On Wikipedia, I found something which I'm not sure if it's in any way related to this. Is it because that translation from a higher level language generates extra machine code? Or is my understanding wrong?
A utility program called an assembler is used to translate assembly language statements into the target computer's machine code. The assembler performs a more or less isomorphic translation (a one-to-one mapping) from mnemonic statements into machine instructions and data. This is in contrast with high-level languages, in which a single statement generally results in many machine instructions.
Well, it relates a bit to your question, indeed. The point is that compilers produce inefficient machine code at times for various reasons, such as not being able to completely analyze your code, inserting automatic range checks, automatic checks for objects being null, etc.
On the other hand if you write assembler code by hand and know what you're doing, then you can probably write some things much more efficient than the compiler, although the compiler's behavior may be tweaked and you can usually tell it not to do range checking, for example.
Most people, however, will not write better assembler code than a compiler, simply because compilers are written by people who know a good deal of really weird but really cool optimizations. Also things like loop unrolling are usually a pain to write yourself and make the resulting code faster in many cases.
While it's generally true that everything that a computer executes is machine code, the code that runs differs greatly depending on how many abstraction levels you put between the machine and the programmer. For Assembler that's one level, for Java there are a few more ...
Also many people mistakenly believe that certain optimizations at a higher abstraction layer pay off at a lower one. This is not necessarily the case and the compiler may just have trouble understanding what you are trying to do and fail to properly optimize it.

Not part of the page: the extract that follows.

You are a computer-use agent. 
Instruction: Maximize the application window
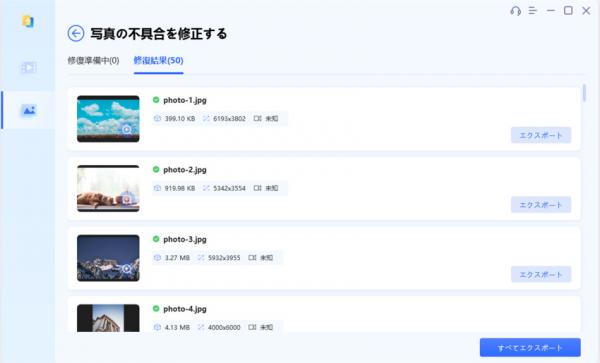pyautogui.click(x=568, y=11)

Assembly may sometimes be faster than a compiled language if an assembly programmer writes better assembly than that generated by the compiler.
A compiled language is often faster than assembly because programmers who write compilers usually know the CPU architecture better than programmers who are utilizing assembly in a one-off, limited-case, situation.
An assembly expert may be able to write assembly code that is more effective (fewer instructions, more efficient instructions, SIMD, ...) than what a compiler generates automatically.
However, most of the time, you're better off trusting the optimizer of your compiler.
Learn what your compiler does. Then let the compiler do it.
My standard answer when questions about assembly vs. high-level come up is to take a look at Michael Abrash's Graphics Programming Black Book.
The first couple of chapters give a good idea of what you can optimise effectively using assembly, and what you can't.
You can download it from GameDev - Jeff's links seem to be broken now unfortunately.
All good answers. My only additional point is that programmers tend to write a certain number of lines of code per day, regardless of language. Since the advantage of a high-level language is that it lets you get more done with less code, it takes incredible programmer discipline to actually write less code.
This is especially an issue for performance because it matters almost nowhere except in a tiny part of the code. It only matters in your hotspots - code that you write (1) consuming a significant fraction of execution time (2) without calling functions (3).
First of all, compilers generate very good (fast) assembly code.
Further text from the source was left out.